**Directions**
1/ List every person the WayMo commentary mentions by name.
2/ Answer these questions using the WayMo commentary. Mark your answers (a), (b) and (c).
(a) How many times a day does the commentary say organized crime smashes car windows?
(b) During what event did Gregoire speak of the destruction of works of art?
(c) The commentary says American car companies from what decade criminalized being a pedestrian?
3/ Continue the WayMo commentary from where it stops.

**Passage shown**
I would say the precise cone placement in fact shows someone has a very clear understanding of how AVs operate. WayMo on the other hand generally doesn’t seem to understand at all how urban society operates.

WayMo’s spokesperson sounds downright unstable and untrustworthy. Vandalism? Wat. Traffic cones are unsafe and disrespectful? Wat. We will notify law enforcement there is a safety cone on our hood? Wat wat wat.

“I scream cone!”

Is WayMo planning to call police for every insect on their windshield, while they’re at it? SFPD surely is fully funded to open an entomology department to investigate all these “driverless” bugs. Taxpayers will love that.

SFPD can’t even keep up with organized crime smashing car windows over 300 times a day, I’m sure they eagerly await robocalls about a traffic cone placed on a hood.

Seriously, do WayMo staff still live in a pot-filled Stanford dorm room?

WayMo seems to have trained their spokesperson in the 1984 Orwell school of techbro agro doublespeak (also known as Stanford bro-talk).

First of all, by definition the very concept of WayMo is far more the act of vandalism.

Gregoire coined the term in reference to incoming Vandals destroying old ways of doing things. He spoke of the destruction of works of art during the French Revolution. While Raphael and Dryden earlier had mentioned Vandals destroying works of art, Gregoire gets credited for calling out generalized social “vandalism”… such as WayMo.

By definition a ruthless and forced introduction of driverless cars into the historic networks and art of pedestrian paths makes WayMo the obvious invading Vandals in this scenario.

Second, traffic cones are safety devices that demand respect. It’s fascinating to see an obviously unsafe and disrespectful product company such as WayMo take aim at traffic cones as a problem.

I mean let’s be honest. WayMo is unsafe because they are notoriously failing at respect for traffic rules.

Will they now dump millions into government lobbying to make traffic cones illegal to cover for their failures? Will WayMo cars have a big sign “sitting macht frei” on their roof?

Being a pedestrian was criminalized by the Nazi-loving American car companies of the 1930s, so probably we shouldn’t be surprised if “driverless” brands see a “solution” here as making all traffic signals illegal. Can’t fail if you embrace permanent improvisation doctrine and destroy law and order, right WayMo Goebbels?

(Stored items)
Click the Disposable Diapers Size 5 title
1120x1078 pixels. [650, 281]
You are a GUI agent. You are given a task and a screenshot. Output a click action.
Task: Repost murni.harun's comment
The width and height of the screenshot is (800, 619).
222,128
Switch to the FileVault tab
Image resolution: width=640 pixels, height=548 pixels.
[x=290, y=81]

**Answers provided**
1/ Gregoire, Raphael, Dryden, Orwell, Goebbels

2/
(a) Over 300 times a day
(b) The French Revolution
(c) The 1930s

3/
A bright orange reflective traffic cone is making the street “unsafe” for them? Come on. That’s like WayMo arguing that they are angry the rain falling on them is too dangerous because it’s so dry.

Bottom line is this proves yet again the completely nonsensical thinking at “driverless” companies. Let’s look at the doublespeak.

They say they will make roads safer, while causing unnecessary crashes including fatalities.

They say they will make riding in cars more relaxing, while freaking out if anyone dares to relax in their vehicles.

They say traffic will flow better with automation, while causing constant traffic jams and disabling or delaying emergency services.

Failure at every level, more than enough reasons to regularly drop a safety test on them.

And we haven’t even gotten yet to the stupid and simple engineering failures related to a cone placed gently on a hood.

Why does a “driverless” car even have a hood? What a total design failure. Start there!

At some point people will finally realize “driverless” cars are just the bell bottom pants of urban transit. A car? A CAR? Who thought a car(riage) would help with anything, the King of France?

Cars without drivers are a hugely inefficient waste of resources, a failure of basic thought, and more significantly perhaps a giant fashion mistake. You should no more want to be seen in an Orwellian WayMo than in a pair of skin tight shiny silver BeeGee pants dragging through dog poop.

In other words, everyone get way mo’ cones out and stop the Vandals from destroying the historic art of urban transit. If these cones don’t affect human drivers, WayMo has nothing to complain about.